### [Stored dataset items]
--

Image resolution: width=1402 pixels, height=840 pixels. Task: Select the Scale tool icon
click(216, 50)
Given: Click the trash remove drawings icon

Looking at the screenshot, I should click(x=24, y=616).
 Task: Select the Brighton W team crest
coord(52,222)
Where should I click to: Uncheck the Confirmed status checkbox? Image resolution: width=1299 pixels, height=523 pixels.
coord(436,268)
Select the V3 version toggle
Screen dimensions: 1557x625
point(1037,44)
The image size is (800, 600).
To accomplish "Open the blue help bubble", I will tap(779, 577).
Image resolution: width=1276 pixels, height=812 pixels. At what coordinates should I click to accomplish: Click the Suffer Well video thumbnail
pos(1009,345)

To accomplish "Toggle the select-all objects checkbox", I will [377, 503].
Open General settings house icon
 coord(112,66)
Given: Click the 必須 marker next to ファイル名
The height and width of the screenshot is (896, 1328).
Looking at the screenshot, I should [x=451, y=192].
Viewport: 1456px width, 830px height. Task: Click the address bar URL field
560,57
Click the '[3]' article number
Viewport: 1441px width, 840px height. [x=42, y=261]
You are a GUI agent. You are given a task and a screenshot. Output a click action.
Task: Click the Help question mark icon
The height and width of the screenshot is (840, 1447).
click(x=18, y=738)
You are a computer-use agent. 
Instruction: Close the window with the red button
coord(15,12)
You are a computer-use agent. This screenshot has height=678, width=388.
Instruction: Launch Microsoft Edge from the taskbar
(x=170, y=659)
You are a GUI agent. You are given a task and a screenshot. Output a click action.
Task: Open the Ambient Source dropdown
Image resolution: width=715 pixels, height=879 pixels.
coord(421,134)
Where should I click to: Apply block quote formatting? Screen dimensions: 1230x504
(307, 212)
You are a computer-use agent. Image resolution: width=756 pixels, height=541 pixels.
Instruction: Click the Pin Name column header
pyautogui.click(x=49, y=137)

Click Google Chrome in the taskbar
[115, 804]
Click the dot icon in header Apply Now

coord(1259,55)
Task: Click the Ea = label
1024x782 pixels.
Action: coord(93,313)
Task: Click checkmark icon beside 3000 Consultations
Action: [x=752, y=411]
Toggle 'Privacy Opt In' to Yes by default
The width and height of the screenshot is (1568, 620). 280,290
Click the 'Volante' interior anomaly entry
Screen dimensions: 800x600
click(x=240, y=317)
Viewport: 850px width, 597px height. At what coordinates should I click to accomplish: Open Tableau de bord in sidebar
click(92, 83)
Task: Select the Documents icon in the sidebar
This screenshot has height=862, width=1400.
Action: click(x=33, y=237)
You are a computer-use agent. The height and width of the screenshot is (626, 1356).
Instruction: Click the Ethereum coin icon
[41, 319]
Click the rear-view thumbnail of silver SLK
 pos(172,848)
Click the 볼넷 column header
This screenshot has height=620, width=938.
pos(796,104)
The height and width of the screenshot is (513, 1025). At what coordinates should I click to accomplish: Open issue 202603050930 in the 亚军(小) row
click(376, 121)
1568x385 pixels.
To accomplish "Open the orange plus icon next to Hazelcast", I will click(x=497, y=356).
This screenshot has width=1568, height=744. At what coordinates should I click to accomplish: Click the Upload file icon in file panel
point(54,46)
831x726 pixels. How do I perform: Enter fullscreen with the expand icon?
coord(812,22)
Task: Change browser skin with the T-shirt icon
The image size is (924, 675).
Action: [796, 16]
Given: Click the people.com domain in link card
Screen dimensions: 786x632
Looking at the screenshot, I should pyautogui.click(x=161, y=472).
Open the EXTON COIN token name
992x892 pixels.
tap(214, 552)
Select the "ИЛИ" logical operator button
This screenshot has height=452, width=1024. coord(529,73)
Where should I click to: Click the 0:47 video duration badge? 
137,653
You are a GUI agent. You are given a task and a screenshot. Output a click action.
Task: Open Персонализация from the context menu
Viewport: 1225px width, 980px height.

--

### [Exercise description]
Update the lines above so that each occurrence of "taskbar" becomes "dock", and leave everything else unchanged.

### [Answer to the exercise]
Image resolution: width=1402 pixels, height=840 pixels. Task: Select the Scale tool icon
click(216, 50)
Given: Click the trash remove drawings icon

Looking at the screenshot, I should click(x=24, y=616).
 Task: Select the Brighton W team crest
coord(52,222)
Where should I click to: Uncheck the Confirmed status checkbox? Image resolution: width=1299 pixels, height=523 pixels.
coord(436,268)
Select the V3 version toggle
Screen dimensions: 1557x625
point(1037,44)
The image size is (800, 600).
To accomplish "Open the blue help bubble", I will tap(779, 577).
Image resolution: width=1276 pixels, height=812 pixels. At what coordinates should I click to accomplish: Click the Suffer Well video thumbnail
pos(1009,345)

To accomplish "Toggle the select-all objects checkbox", I will [377, 503].
Open General settings house icon
 coord(112,66)
Given: Click the 必須 marker next to ファイル名
The height and width of the screenshot is (896, 1328).
Looking at the screenshot, I should [x=451, y=192].
Viewport: 1456px width, 830px height. Task: Click the address bar URL field
560,57
Click the '[3]' article number
Viewport: 1441px width, 840px height. [x=42, y=261]
You are a GUI agent. You are given a task and a screenshot. Output a click action.
Task: Click the Help question mark icon
The height and width of the screenshot is (840, 1447).
click(x=18, y=738)
You are a computer-use agent. 
Instruction: Close the window with the red button
coord(15,12)
You are a computer-use agent. This screenshot has height=678, width=388.
Instruction: Launch Microsoft Edge from the dock
(x=170, y=659)
You are a GUI agent. You are given a task and a screenshot. Output a click action.
Task: Open the Ambient Source dropdown
Image resolution: width=715 pixels, height=879 pixels.
coord(421,134)
Where should I click to: Apply block quote formatting? Screen dimensions: 1230x504
(307, 212)
You are a computer-use agent. Image resolution: width=756 pixels, height=541 pixels.
Instruction: Click the Pin Name column header
pyautogui.click(x=49, y=137)

Click Google Chrome in the dock
[115, 804]
Click the dot icon in header Apply Now

coord(1259,55)
Task: Click the Ea = label
1024x782 pixels.
Action: coord(93,313)
Task: Click checkmark icon beside 3000 Consultations
Action: [x=752, y=411]
Toggle 'Privacy Opt In' to Yes by default
The width and height of the screenshot is (1568, 620). 280,290
Click the 'Volante' interior anomaly entry
Screen dimensions: 800x600
click(x=240, y=317)
Viewport: 850px width, 597px height. At what coordinates should I click to accomplish: Open Tableau de bord in sidebar
click(92, 83)
Task: Select the Documents icon in the sidebar
This screenshot has height=862, width=1400.
Action: click(x=33, y=237)
You are a computer-use agent. The height and width of the screenshot is (626, 1356).
Instruction: Click the Ethereum coin icon
[41, 319]
Click the rear-view thumbnail of silver SLK
 pos(172,848)
Click the 볼넷 column header
This screenshot has height=620, width=938.
pos(796,104)
The height and width of the screenshot is (513, 1025). At what coordinates should I click to accomplish: Open issue 202603050930 in the 亚军(小) row
click(376, 121)
1568x385 pixels.
To accomplish "Open the orange plus icon next to Hazelcast", I will click(x=497, y=356).
This screenshot has width=1568, height=744. At what coordinates should I click to accomplish: Click the Upload file icon in file panel
point(54,46)
831x726 pixels. How do I perform: Enter fullscreen with the expand icon?
coord(812,22)
Task: Change browser skin with the T-shirt icon
The image size is (924, 675).
Action: [796, 16]
Given: Click the people.com domain in link card
Screen dimensions: 786x632
Looking at the screenshot, I should pyautogui.click(x=161, y=472).
Open the EXTON COIN token name
992x892 pixels.
tap(214, 552)
Select the "ИЛИ" logical operator button
This screenshot has height=452, width=1024. coord(529,73)
Where should I click to: Click the 0:47 video duration badge? 
137,653
You are a GUI agent. You are given a task and a screenshot. Output a click action.
Task: Open Персонализация from the context menu
Viewport: 1225px width, 980px height.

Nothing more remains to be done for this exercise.